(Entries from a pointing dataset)
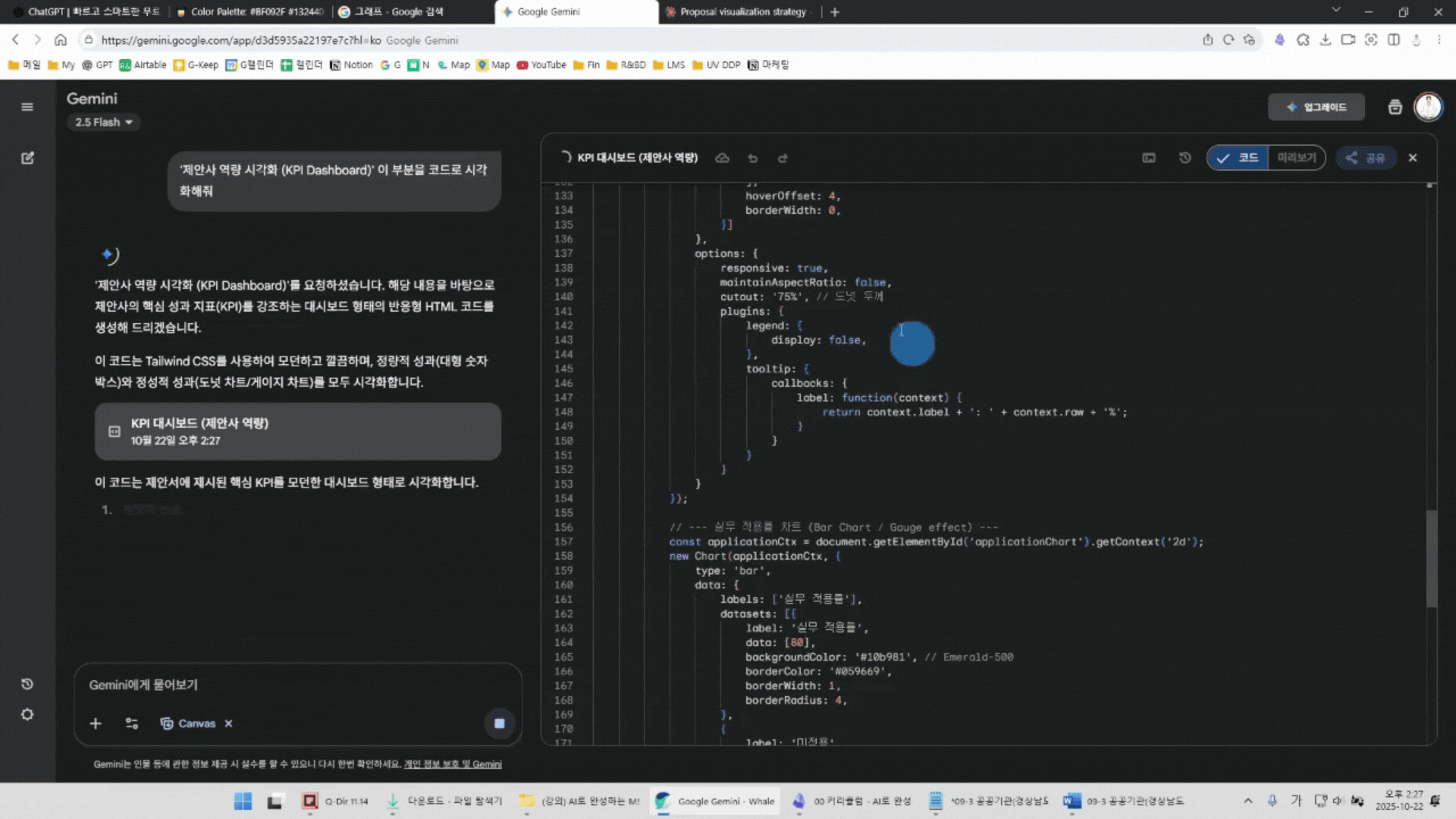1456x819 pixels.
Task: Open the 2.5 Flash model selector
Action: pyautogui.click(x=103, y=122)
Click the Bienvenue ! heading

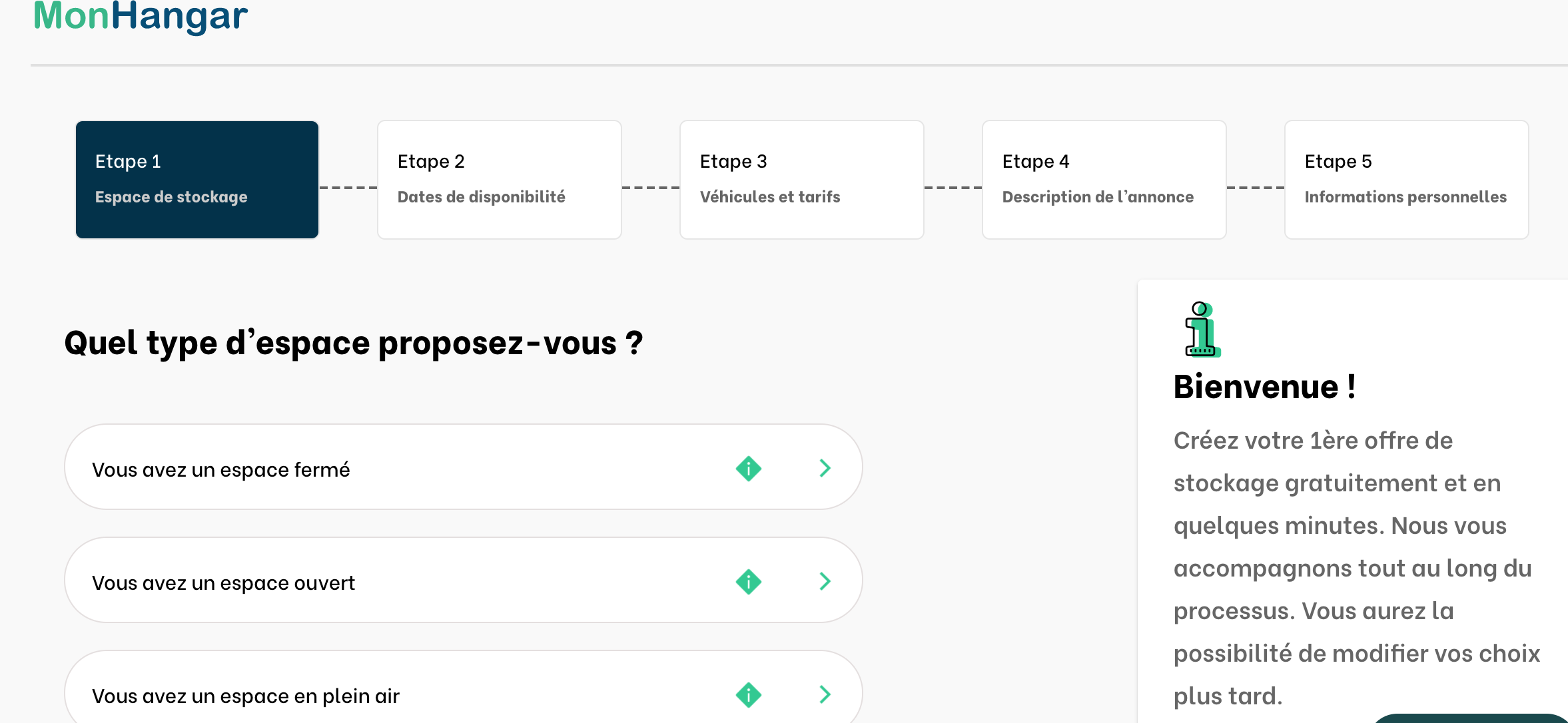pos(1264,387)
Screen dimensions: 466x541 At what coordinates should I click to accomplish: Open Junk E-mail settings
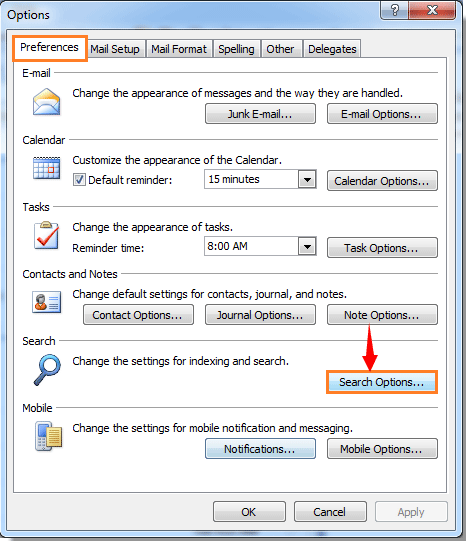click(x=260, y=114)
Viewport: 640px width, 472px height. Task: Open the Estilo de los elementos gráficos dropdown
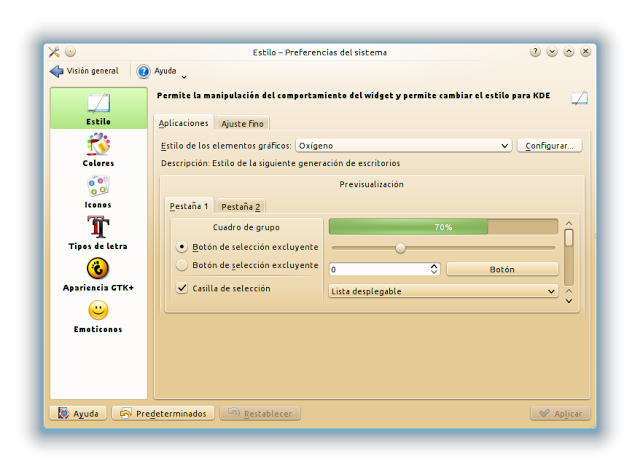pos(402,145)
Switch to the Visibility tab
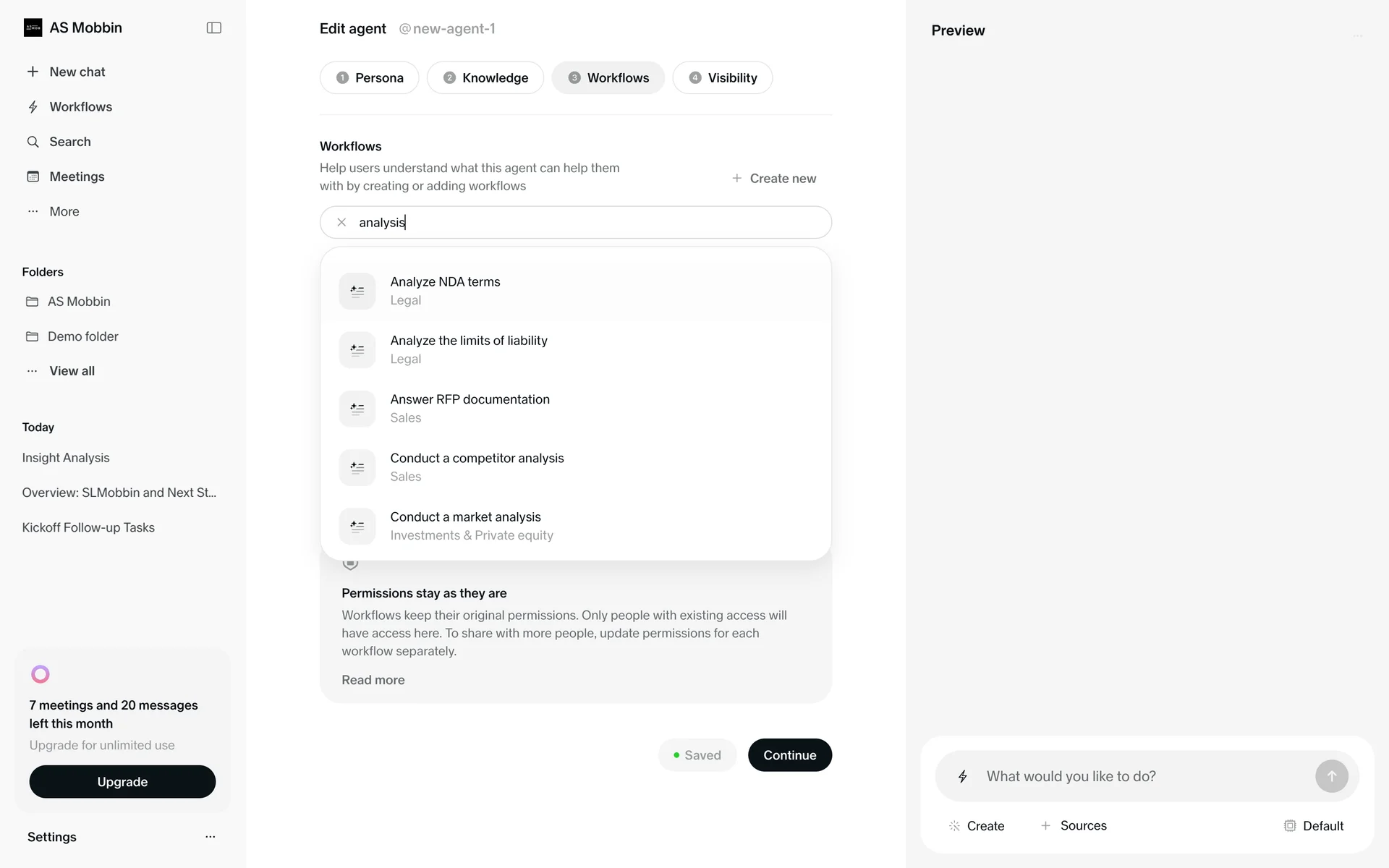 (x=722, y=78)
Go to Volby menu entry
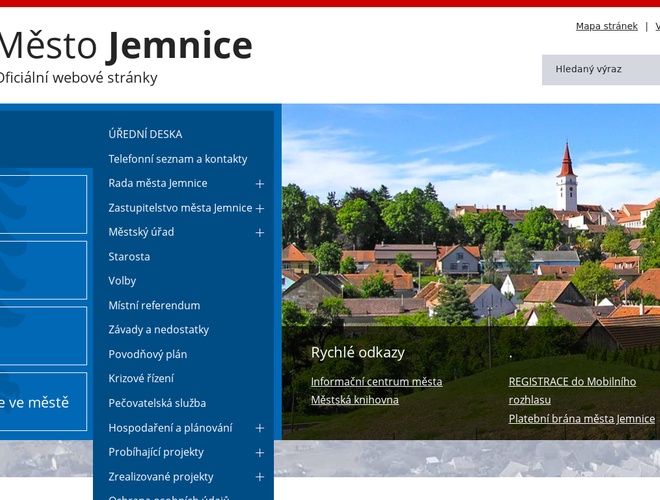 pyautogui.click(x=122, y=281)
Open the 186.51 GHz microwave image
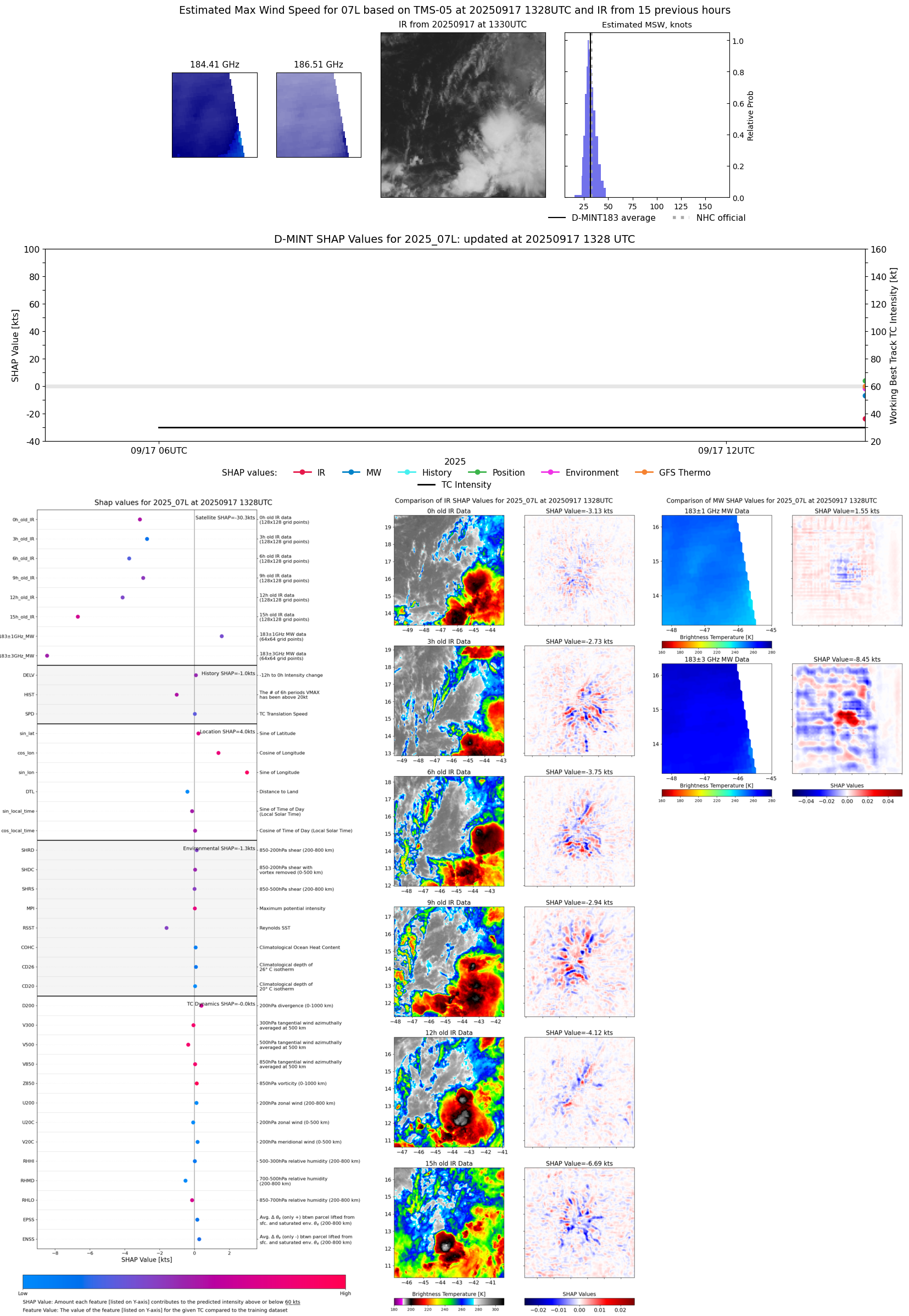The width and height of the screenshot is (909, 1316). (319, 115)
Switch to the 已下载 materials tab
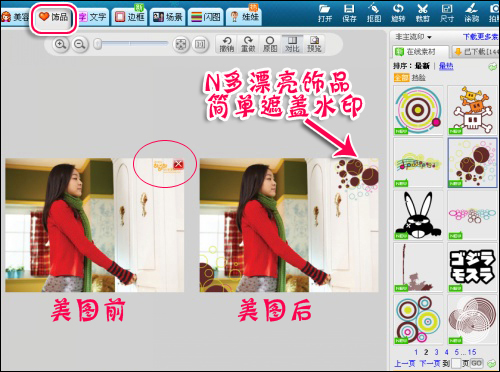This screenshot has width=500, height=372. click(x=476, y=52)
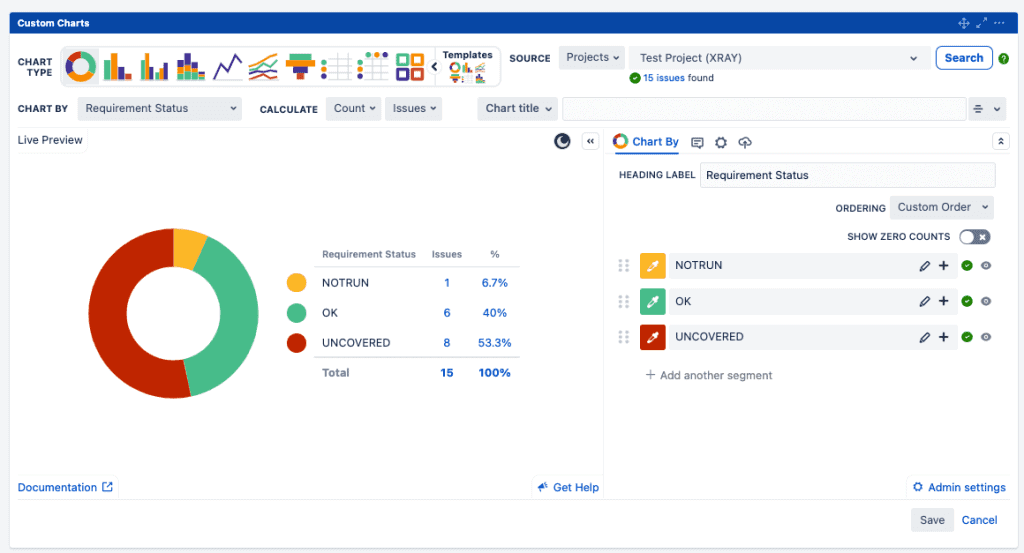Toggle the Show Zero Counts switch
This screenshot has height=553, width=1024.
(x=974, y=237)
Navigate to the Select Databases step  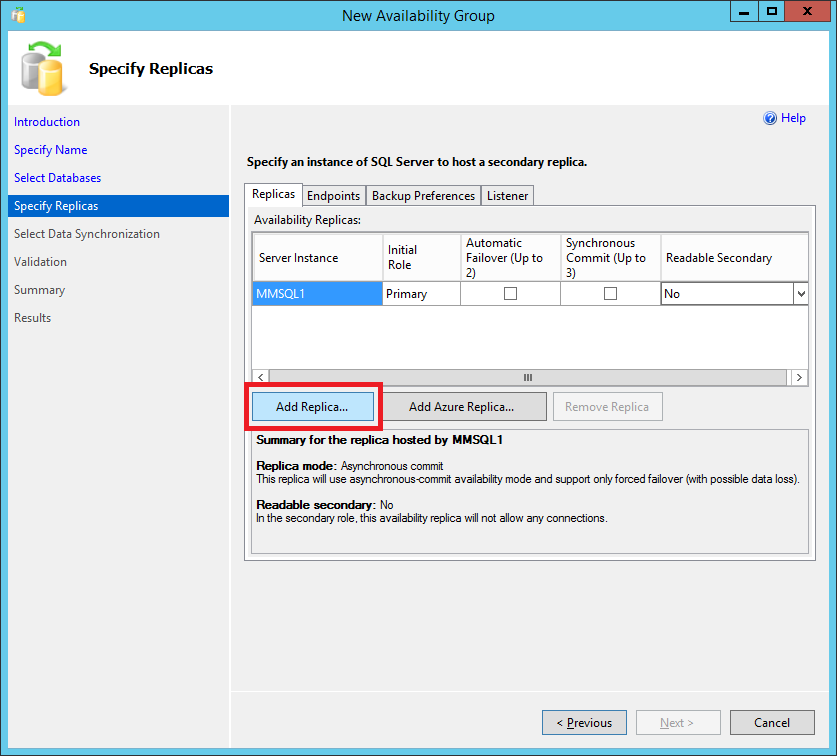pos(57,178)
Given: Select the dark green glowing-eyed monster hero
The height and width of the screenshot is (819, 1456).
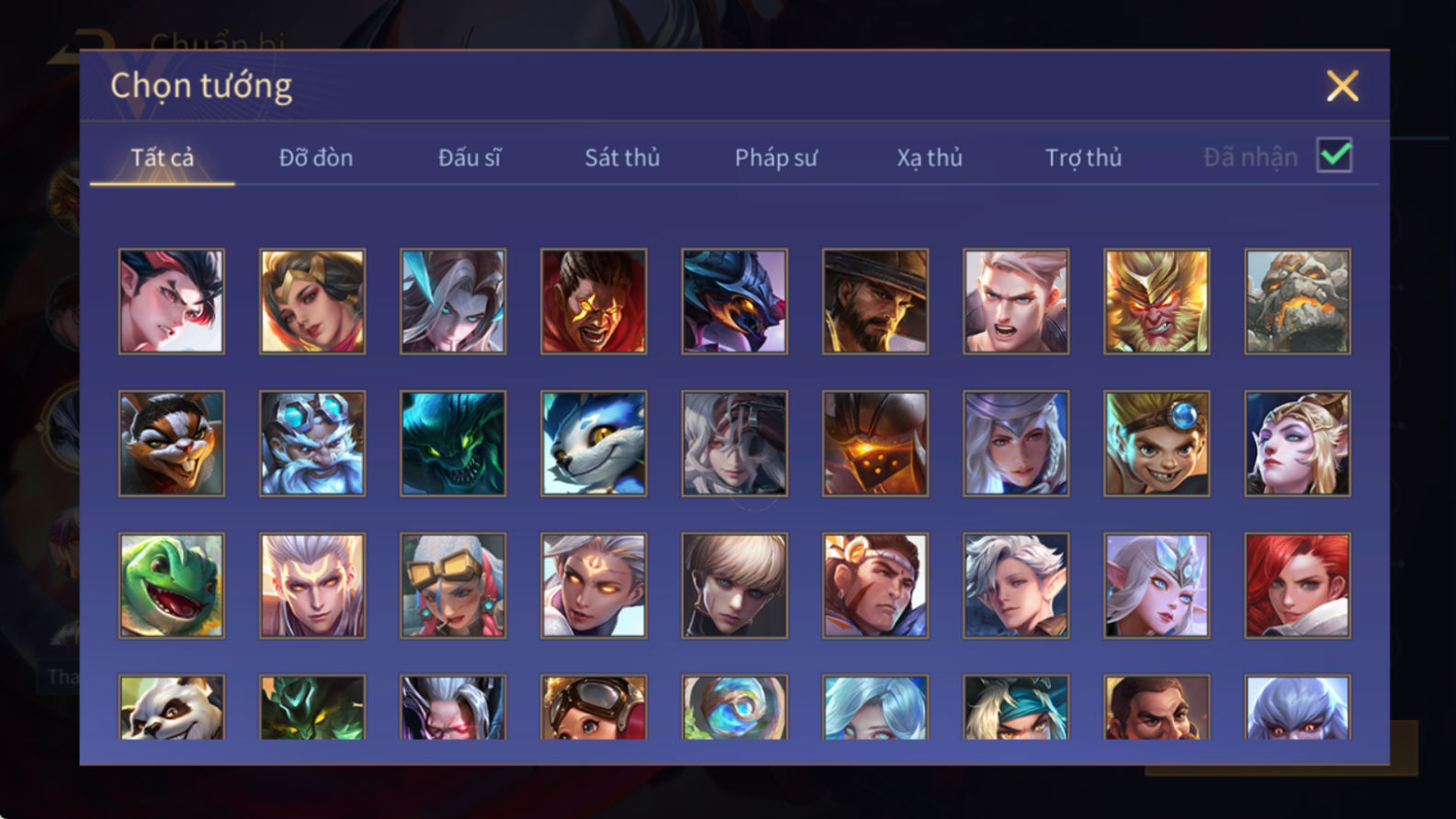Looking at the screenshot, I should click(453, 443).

Instruction: Copy out the part of the entries that begins with the line containing "Switch to the Visibility tab" and ends with the line containing "The width and", including both of those lines. Leave out the pictures.

Answer to the exercise:
Switch to the Visibility tab
 (x=722, y=78)
Go to Volby menu entry
 pyautogui.click(x=122, y=281)
Open the 186.51 GHz microwave image
The width and height of the screenshot is (909, 1316). (319, 115)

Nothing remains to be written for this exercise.